# What is needed:
Tally how many lines of these entries hold the string "output". Return the number alone.

Collected data entries:
---
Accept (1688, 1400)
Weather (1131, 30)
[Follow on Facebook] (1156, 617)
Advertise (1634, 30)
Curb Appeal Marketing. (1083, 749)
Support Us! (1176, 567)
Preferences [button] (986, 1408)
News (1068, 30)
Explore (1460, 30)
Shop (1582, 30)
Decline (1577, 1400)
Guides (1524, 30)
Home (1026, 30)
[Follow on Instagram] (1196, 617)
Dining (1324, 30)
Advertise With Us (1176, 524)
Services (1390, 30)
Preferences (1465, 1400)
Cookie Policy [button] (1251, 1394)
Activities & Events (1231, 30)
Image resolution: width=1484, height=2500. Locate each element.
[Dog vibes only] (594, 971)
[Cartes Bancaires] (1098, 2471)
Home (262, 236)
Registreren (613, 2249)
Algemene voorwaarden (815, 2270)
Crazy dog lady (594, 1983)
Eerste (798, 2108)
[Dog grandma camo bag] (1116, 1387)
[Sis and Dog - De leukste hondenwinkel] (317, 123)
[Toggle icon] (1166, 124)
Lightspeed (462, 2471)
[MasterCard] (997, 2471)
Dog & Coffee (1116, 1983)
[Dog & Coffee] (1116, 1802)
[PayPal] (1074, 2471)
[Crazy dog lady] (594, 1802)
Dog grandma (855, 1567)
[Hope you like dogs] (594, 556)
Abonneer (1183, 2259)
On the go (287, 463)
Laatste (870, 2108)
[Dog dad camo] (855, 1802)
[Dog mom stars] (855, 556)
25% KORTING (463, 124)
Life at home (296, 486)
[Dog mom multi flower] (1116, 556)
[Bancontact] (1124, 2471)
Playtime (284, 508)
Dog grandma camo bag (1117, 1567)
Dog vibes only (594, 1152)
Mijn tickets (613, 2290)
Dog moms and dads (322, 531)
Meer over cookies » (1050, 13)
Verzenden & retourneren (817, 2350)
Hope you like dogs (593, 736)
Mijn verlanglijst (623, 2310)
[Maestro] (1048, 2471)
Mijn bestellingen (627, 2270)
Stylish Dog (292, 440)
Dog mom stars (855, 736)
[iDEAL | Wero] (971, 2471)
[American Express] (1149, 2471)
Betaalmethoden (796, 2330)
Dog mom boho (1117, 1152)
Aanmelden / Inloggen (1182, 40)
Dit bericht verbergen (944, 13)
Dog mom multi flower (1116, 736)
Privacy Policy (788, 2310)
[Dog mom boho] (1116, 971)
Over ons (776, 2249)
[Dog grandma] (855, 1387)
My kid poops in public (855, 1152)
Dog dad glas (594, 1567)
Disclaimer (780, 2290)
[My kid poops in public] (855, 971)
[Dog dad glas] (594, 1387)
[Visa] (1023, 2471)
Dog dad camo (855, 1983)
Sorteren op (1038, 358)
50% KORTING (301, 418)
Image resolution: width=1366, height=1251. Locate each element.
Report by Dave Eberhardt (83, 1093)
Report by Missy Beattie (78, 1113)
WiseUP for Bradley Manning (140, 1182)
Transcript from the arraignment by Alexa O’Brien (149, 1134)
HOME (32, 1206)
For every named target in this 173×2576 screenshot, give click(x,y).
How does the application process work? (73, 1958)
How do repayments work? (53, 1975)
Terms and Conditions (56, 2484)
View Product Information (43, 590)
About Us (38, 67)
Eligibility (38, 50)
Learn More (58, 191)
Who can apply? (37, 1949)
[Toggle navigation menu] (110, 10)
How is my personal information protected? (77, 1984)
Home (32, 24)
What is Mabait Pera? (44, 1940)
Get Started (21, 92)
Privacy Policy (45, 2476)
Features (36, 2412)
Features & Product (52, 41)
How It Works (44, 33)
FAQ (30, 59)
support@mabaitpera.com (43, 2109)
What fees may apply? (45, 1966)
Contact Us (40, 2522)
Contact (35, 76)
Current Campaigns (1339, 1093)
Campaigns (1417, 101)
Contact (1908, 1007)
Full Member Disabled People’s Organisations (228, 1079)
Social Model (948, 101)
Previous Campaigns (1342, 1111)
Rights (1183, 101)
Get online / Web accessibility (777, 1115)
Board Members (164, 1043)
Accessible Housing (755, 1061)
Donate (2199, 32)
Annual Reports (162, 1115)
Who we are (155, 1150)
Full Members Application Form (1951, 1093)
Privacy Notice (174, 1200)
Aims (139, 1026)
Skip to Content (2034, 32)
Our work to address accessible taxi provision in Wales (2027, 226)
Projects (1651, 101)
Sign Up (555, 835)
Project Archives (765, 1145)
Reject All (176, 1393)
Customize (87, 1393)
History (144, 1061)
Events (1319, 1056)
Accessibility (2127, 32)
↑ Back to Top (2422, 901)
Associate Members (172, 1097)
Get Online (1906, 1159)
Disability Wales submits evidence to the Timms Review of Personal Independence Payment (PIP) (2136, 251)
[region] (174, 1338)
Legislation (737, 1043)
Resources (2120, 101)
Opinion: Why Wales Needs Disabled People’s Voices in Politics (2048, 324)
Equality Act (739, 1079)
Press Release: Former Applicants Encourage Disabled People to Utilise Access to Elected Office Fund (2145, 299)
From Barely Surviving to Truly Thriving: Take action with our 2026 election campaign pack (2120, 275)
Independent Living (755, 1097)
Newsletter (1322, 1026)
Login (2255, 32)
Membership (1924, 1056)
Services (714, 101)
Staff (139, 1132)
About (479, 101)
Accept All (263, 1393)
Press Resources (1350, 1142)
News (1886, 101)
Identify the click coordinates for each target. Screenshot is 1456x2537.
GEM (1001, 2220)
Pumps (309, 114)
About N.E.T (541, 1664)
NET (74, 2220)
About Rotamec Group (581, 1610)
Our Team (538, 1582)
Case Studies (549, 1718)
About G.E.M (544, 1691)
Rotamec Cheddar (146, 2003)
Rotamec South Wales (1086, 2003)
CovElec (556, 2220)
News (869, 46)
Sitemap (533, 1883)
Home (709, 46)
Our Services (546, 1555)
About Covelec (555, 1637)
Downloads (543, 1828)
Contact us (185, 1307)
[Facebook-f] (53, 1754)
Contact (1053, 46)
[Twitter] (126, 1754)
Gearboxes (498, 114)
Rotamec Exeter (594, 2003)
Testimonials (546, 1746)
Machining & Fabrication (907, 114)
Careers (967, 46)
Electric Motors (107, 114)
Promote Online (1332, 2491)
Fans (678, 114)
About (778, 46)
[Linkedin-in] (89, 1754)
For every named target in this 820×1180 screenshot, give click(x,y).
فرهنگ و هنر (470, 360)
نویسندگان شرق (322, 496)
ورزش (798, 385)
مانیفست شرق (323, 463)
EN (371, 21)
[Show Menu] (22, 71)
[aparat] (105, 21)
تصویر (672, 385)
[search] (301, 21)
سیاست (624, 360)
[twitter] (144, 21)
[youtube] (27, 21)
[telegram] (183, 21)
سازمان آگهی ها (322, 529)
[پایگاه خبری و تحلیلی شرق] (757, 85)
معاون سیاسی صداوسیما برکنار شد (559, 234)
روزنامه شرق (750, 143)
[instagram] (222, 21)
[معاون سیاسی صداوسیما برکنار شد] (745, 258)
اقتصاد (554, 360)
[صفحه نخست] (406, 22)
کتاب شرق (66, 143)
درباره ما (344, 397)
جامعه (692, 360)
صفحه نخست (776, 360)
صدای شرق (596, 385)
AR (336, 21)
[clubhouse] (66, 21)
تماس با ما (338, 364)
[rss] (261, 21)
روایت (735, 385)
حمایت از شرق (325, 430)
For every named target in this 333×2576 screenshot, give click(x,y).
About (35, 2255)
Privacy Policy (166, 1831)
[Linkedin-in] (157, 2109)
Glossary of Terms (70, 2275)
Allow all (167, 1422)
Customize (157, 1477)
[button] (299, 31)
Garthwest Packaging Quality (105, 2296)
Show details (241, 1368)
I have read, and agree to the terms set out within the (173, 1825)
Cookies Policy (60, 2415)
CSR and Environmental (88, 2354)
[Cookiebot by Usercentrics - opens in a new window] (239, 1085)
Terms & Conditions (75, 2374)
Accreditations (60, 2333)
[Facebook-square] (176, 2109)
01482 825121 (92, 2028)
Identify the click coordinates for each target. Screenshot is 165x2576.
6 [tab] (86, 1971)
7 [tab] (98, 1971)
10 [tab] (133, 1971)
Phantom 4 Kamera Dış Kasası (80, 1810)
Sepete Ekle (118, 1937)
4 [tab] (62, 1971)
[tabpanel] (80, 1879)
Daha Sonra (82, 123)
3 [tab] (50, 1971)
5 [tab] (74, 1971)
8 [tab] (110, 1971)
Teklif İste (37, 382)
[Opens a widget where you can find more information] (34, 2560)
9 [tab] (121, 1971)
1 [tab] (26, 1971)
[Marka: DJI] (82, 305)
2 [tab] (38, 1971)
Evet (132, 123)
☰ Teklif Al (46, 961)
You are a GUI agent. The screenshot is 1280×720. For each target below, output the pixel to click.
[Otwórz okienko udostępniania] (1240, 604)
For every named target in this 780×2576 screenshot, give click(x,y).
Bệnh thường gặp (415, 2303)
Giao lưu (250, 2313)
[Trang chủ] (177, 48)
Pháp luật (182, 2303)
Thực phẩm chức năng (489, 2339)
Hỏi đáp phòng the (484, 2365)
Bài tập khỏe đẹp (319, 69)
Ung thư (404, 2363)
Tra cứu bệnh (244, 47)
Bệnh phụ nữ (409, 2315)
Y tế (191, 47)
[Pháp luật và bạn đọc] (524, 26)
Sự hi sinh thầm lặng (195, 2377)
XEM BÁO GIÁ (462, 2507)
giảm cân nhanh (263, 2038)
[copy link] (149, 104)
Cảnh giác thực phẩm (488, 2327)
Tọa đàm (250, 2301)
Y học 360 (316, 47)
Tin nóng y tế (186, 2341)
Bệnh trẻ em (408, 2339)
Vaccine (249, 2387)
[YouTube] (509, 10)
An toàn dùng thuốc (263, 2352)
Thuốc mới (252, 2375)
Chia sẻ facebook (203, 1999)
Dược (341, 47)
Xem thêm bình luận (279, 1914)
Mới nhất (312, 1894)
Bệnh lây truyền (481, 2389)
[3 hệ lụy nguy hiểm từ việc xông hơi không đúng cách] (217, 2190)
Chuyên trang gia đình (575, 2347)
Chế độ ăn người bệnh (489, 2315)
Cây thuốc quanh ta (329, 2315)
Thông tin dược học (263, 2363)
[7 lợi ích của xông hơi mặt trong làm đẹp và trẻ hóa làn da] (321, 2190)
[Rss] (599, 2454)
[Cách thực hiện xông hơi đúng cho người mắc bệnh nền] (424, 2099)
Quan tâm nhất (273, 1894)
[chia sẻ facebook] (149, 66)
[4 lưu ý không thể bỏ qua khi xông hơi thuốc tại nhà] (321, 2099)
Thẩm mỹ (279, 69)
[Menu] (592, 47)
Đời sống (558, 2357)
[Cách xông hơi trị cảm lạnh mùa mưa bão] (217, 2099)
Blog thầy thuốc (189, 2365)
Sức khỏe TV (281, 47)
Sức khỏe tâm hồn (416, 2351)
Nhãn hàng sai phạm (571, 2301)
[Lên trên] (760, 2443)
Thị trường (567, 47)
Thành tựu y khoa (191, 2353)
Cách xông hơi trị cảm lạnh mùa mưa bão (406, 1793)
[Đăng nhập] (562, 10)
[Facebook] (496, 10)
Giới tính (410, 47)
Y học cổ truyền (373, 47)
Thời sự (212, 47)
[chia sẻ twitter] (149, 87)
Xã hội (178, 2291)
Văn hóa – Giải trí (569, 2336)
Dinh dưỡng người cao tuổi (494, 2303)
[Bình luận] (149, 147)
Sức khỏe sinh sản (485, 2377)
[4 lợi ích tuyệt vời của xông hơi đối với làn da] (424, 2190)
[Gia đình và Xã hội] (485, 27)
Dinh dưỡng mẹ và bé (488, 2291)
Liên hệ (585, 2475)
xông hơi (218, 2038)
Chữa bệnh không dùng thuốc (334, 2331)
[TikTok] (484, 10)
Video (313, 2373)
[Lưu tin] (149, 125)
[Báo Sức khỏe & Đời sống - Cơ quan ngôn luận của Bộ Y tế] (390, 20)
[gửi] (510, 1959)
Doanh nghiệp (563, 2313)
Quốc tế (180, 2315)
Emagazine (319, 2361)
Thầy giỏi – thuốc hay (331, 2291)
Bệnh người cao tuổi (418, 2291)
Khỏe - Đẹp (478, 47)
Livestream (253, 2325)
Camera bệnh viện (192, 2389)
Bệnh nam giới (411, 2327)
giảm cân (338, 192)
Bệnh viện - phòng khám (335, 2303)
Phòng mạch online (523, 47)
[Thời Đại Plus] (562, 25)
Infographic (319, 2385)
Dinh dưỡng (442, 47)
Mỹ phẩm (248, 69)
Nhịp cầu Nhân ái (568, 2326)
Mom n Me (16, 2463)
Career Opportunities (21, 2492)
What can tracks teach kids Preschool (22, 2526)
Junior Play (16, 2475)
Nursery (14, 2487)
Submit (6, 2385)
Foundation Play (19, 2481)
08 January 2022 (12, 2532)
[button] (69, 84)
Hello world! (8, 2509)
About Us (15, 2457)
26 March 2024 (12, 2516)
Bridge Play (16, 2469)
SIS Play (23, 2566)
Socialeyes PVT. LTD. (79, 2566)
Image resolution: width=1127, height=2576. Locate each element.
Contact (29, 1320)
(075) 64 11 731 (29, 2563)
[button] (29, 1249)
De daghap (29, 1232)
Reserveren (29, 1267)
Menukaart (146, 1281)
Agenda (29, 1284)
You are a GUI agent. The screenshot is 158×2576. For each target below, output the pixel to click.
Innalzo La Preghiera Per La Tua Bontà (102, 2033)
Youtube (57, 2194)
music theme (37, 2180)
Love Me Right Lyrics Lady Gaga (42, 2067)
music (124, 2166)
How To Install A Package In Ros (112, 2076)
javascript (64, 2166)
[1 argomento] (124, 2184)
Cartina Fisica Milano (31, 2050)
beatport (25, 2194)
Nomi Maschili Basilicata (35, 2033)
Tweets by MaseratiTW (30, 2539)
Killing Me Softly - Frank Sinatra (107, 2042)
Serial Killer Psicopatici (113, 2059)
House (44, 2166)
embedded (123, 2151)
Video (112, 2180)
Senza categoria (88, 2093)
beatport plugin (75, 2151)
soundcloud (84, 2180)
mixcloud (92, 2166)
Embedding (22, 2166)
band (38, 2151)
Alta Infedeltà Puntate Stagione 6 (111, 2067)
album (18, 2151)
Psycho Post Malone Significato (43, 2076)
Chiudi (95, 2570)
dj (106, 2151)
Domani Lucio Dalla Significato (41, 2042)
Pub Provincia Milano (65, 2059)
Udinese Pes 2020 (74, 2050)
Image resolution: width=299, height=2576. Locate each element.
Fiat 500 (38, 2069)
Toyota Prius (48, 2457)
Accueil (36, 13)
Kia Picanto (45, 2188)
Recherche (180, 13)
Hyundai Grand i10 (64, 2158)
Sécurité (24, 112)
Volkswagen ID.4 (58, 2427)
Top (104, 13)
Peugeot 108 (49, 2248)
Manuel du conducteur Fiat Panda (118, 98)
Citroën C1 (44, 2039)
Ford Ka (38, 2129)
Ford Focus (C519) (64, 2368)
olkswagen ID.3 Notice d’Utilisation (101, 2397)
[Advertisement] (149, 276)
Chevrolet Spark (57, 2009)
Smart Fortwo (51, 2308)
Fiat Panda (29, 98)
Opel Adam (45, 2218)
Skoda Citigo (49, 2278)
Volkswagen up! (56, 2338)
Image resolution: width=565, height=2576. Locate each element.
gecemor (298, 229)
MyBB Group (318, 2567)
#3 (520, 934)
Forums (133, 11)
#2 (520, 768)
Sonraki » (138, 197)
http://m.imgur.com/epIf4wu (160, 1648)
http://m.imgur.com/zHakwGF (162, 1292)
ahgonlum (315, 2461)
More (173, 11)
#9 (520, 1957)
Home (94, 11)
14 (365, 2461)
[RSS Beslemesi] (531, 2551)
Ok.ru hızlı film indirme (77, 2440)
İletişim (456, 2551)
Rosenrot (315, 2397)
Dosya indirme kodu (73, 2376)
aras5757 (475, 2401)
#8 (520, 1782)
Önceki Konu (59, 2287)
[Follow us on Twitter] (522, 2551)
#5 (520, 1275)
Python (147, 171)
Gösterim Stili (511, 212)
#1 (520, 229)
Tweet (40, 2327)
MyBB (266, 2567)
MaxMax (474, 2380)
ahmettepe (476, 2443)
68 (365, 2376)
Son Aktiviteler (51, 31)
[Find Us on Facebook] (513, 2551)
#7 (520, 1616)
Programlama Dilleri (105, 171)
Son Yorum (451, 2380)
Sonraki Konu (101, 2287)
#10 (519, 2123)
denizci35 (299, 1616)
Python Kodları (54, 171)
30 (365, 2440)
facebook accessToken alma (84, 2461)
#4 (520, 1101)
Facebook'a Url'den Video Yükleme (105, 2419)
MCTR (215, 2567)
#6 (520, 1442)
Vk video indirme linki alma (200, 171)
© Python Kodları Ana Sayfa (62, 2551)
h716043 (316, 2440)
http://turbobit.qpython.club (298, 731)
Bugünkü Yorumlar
---
# Exercise response:
2